Lavoratore A1, disputato il 14° turno di campionato


Il Campionato del Lavoratore a 11 – serie A1 rimane apertissimo e può davvero accadere di tutto e di più, ma non c’è dubbio che la squadra più in forma del momento sia il Genova Calcio Anni 50, che, non a caso, è salito in vetta alla classifica dopo la disputa della 14° giornata
La formazione di Sergio Lagomarsino ha prima vinto l’importante e delicato recupero infrasettimanale con la Campese Amatori FBC per 3-1. Poi ha travolto con un tennistico 6-0 in trasferta l’Arci Isoverde, la migliore delle neopromosse.
Una compagne che pratica un buon calcio e che non regala nulla agli avversari. Ma contro il Genova Calcio Anni 50 non c’è stata storia.
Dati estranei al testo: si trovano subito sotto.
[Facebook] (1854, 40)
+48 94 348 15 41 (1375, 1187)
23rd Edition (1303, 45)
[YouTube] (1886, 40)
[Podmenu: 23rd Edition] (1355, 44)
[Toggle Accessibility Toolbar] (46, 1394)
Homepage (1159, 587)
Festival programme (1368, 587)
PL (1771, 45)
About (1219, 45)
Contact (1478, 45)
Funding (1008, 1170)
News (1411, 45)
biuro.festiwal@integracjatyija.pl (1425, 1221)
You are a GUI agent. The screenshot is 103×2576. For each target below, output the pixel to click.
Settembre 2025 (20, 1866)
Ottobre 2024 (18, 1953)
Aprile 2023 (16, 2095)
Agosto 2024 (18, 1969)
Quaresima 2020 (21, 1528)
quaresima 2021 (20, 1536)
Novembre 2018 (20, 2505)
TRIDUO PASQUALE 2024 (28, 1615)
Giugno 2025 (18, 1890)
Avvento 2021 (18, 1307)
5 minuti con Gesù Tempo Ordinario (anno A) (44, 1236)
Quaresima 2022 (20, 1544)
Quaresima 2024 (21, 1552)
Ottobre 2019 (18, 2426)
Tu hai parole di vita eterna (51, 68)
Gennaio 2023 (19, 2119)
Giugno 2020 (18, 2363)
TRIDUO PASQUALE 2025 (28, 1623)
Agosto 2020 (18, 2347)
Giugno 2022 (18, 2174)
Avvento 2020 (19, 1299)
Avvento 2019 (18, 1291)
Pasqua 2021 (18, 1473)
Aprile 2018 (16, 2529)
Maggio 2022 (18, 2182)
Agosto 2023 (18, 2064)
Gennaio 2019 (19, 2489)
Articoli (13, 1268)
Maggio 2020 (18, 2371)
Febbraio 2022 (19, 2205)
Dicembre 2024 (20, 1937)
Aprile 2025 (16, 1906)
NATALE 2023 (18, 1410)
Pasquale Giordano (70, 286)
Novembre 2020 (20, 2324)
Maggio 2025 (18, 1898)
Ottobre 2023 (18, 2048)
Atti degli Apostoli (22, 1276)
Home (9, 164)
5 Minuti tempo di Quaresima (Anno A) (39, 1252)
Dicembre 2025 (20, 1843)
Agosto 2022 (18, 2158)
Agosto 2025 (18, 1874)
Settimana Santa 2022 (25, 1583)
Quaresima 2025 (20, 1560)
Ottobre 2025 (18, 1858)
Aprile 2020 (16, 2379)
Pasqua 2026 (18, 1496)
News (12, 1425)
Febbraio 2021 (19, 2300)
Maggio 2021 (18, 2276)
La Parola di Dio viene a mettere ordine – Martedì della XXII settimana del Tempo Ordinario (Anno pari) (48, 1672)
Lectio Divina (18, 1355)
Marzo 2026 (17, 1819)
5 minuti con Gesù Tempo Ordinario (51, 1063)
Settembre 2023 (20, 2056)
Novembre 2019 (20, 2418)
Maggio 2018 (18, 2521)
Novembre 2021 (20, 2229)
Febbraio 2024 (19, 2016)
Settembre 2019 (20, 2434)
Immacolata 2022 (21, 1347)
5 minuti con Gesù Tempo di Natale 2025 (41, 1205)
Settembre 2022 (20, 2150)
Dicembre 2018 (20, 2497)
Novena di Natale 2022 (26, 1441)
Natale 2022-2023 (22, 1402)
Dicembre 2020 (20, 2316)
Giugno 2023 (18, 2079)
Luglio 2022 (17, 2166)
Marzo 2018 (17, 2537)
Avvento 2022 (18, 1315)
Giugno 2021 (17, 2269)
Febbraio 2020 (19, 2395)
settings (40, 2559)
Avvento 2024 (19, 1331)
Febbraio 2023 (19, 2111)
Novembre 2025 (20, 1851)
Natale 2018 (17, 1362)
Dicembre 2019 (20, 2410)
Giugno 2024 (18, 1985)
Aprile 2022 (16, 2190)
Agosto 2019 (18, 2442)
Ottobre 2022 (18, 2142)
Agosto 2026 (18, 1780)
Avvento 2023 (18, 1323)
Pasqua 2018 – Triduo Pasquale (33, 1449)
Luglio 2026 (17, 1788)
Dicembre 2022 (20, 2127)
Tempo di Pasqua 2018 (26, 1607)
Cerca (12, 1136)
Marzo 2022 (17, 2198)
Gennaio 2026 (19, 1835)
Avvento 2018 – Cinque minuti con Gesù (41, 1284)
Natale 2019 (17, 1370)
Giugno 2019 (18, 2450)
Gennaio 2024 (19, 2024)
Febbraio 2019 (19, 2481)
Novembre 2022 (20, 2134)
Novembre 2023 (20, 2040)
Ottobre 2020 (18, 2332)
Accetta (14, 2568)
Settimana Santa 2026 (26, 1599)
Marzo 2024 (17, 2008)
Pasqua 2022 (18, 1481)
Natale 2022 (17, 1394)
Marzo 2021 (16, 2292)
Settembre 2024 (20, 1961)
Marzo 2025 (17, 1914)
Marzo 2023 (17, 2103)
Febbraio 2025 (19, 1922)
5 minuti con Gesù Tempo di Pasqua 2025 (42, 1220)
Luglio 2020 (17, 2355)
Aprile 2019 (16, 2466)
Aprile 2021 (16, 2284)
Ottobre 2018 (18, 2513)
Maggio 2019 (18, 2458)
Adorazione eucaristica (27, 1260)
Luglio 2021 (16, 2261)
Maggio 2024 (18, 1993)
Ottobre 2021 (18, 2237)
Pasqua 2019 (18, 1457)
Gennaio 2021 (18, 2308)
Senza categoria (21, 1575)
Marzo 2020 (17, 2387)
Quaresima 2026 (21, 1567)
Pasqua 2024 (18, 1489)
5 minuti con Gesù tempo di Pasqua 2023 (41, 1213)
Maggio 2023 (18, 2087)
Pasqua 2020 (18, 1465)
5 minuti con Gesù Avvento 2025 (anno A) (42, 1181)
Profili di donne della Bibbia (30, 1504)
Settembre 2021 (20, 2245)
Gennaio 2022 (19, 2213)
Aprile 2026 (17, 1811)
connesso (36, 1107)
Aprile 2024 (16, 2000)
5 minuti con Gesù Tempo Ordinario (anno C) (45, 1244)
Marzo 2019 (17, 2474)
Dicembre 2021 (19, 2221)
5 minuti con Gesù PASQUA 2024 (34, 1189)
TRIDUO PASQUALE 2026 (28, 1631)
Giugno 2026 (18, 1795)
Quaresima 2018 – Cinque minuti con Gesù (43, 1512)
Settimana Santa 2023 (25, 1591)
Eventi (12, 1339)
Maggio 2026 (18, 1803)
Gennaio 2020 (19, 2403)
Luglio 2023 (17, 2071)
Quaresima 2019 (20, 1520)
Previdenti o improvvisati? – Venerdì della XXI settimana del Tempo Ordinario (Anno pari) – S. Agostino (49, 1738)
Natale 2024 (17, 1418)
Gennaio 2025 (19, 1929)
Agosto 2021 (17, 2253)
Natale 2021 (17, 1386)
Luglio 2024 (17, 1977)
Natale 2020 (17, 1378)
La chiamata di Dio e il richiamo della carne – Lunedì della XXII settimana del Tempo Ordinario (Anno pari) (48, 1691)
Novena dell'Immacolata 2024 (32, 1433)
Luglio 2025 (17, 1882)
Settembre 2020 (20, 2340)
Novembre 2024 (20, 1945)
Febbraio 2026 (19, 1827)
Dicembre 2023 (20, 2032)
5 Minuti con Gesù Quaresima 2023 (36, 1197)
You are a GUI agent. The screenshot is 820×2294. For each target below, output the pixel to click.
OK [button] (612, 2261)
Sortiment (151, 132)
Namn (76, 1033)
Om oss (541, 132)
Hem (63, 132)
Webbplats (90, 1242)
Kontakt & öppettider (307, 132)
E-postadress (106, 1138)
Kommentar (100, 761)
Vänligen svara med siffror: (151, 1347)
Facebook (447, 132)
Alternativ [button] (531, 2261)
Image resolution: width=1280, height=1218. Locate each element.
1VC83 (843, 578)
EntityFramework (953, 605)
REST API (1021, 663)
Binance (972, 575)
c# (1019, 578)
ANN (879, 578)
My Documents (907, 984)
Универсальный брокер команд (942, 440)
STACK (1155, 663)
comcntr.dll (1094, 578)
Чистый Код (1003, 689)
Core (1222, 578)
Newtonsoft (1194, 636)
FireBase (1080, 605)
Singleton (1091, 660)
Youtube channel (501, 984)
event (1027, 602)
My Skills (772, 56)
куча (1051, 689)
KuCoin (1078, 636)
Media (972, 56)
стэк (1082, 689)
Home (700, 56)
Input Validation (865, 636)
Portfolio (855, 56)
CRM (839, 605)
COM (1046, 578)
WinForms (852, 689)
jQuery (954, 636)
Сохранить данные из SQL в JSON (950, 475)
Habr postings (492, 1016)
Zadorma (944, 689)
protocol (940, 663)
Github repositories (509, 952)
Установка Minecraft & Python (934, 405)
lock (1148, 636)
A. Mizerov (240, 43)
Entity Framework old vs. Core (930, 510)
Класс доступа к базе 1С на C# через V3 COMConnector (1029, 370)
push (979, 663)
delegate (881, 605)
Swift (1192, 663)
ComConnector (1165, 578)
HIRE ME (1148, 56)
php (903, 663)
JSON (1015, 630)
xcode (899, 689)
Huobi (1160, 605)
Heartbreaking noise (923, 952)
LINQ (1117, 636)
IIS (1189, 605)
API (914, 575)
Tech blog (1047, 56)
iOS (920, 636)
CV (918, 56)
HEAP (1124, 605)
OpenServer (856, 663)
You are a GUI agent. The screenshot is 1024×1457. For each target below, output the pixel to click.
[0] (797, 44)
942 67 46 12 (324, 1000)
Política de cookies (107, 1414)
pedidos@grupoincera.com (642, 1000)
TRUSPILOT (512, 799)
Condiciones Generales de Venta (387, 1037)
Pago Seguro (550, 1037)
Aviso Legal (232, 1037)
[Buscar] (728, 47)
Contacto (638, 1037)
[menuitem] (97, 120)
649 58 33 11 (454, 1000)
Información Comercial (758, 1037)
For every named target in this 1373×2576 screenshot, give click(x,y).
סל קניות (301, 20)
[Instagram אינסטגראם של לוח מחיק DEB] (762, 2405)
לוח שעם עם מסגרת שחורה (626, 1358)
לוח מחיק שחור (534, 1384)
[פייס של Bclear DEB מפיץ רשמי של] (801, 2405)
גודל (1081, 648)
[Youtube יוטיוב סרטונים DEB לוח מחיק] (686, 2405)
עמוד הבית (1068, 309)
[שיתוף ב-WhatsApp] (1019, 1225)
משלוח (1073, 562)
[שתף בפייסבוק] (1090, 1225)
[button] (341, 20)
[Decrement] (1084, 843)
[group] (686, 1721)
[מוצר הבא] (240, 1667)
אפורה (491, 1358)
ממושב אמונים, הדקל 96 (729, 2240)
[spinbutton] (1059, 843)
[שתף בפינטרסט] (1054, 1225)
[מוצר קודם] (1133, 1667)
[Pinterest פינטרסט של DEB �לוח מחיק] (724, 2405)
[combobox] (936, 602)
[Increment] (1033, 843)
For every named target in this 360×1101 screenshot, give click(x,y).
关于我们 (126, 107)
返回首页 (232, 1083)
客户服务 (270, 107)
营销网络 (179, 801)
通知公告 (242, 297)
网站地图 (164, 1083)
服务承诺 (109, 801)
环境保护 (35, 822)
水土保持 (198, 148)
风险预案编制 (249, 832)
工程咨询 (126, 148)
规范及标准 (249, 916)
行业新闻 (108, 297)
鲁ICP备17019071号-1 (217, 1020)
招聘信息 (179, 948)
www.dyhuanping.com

Gli ospiti hanno dominato dall’inizio alla fine, legittimando la loro chiara superiorità tecnica con le reti di Calvillo e Marrale (autori di una doppietta ciascuno), Ndiaye e Piropi.

Le altre pretendenti al titolo (Gsd Sori e Fia Italbrokers) non sono state certo a guardare e hanno risposto conquistando anche loro i due punti. I blau-grana di Emanuele Avegno hanno confermato tutta la loro solidità, piegando per 1-0 il Due Settembre 1971: decisivo il guizzo di Scandiani in un match aspro e combattuto. 
Anche i campioni in carica si sono imposti col minimo scarto (1-0) e con molta fatica sull’Athletic, “fanalino di coda” del torneo.
A conferma che ogni gara del Lavoratore A1 nasconde delle insidie. C’ha pensato Zito a far pendere la bilancia dalla parte della Fia Italkbrokers. Ma non è stato certo una passeggiata.
Sori e Fia sono seconde, staccate di una lunghezza dalla neo capolista solitaria.

A meno tre troviamo la Cattolica Bogliasco, che ha riposato.
La rivelazione stagionale ha rallentato un po’ il passo dopo un avvio esaltante, ben al di là di ogni aspettativa. Ma rimane comunque in corsa per lo “scudetto”, anche se le tre rivali paiono meglio attrezzate, per esperienza e qualità tecnica della rosa. 

In coda, prezioso pareggio del VCM Football Club, che è tornato a fare punti dopo un periodo negativo.
I “ragazzi della Fenice” (simbolo della società) hanno costretto alla divisione della posta (1-1) il più quotato Ansaldo Energia.
Per gli ansaldini è andato a segno Di Marco; per i blu-celeste ha lasciato il segno l’ottimo Notarnicola. 
Il VCM ha così raggiunto al terz’ultimo posto (a quota 8) il Due Settembre 1971 e l’AF Calcio Alcor, che ha perso lo scontro diretto con il Campomorone Sant’Olcese (0-2).
Ai Piani di Ferretto i santolcesini, schierati con la difesa a quattro dal rientrante mister Bricola, sono stati perfetti nei primi 20’, passando meritatamente in vantaggio al 12’ con Bisceglie (apparso in gran forma) e raddoppiando due minuti dopo con Tassistro (su assist di Bisceglie e con l’ “aiutino” del vento, che ha reso la sua parabola assolutamente imprendibile).
L’AF Calcio Alcor ha reagito, soprattutto nella ripresa, giocata a favore di “raffiche”; ma la retroguardia biancoverde ha tenuto sino al termine, guidata da un impeccabile Pedemonte.  
Negli altri incontri, una Campese Amatori FBC in netta crescita, malgrado il KO nel recupero con il Genova Calcio Anni 50, ha liquidato per 2-0 l’Astonvilla Barabino & Partners, grazie ai gol di Fabrizio Pastorino e Bonelli. Finalmente sembra che l’attacco dei “draghi della Vallestura” abbia trovato la cura per “guarire dall’anemia” che l’aveva colpita nella prima parte del campionato.
Infine, la Pedemontana ha prevalso con identico risultato sul sempre più inguaiato Eden (penultimo): i gol portano la firma di Lastrego e Romeo (Francesco Ferrando).